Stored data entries
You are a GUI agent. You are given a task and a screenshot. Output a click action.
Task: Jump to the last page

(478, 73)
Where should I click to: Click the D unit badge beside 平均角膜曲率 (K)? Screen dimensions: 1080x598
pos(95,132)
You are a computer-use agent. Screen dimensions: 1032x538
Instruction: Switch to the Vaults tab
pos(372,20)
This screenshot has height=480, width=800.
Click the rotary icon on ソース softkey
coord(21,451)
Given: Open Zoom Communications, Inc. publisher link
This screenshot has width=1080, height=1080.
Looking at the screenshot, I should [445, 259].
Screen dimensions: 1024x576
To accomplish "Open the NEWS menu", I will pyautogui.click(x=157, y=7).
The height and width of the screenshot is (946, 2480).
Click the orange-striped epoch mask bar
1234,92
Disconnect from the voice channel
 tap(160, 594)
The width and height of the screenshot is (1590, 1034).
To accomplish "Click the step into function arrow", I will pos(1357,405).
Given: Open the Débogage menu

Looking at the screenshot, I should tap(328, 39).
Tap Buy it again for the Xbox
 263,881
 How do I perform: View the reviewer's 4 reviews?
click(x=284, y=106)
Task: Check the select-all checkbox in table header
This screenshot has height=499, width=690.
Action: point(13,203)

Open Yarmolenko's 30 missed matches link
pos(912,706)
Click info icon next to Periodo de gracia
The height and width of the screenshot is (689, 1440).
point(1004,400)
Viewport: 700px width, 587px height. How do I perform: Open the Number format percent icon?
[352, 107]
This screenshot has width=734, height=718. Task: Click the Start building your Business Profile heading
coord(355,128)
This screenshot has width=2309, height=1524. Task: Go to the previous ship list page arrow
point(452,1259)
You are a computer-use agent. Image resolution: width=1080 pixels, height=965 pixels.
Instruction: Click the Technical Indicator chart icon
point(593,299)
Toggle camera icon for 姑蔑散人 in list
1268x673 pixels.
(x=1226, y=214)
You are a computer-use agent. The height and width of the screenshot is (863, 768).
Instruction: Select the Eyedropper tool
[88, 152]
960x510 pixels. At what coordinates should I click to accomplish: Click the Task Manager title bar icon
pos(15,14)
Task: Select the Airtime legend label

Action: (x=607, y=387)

## Directions for this task
Output exactly the line containing "Toggle camera icon for 姑蔑散人 in list" together with every line after it, ending at the final line of the entries.

## Completed task
Toggle camera icon for 姑蔑散人 in list
1268x673 pixels.
(x=1226, y=214)
You are a computer-use agent. The height and width of the screenshot is (863, 768).
Instruction: Select the Eyedropper tool
[88, 152]
960x510 pixels. At what coordinates should I click to accomplish: Click the Task Manager title bar icon
pos(15,14)
Task: Select the Airtime legend label

Action: (x=607, y=387)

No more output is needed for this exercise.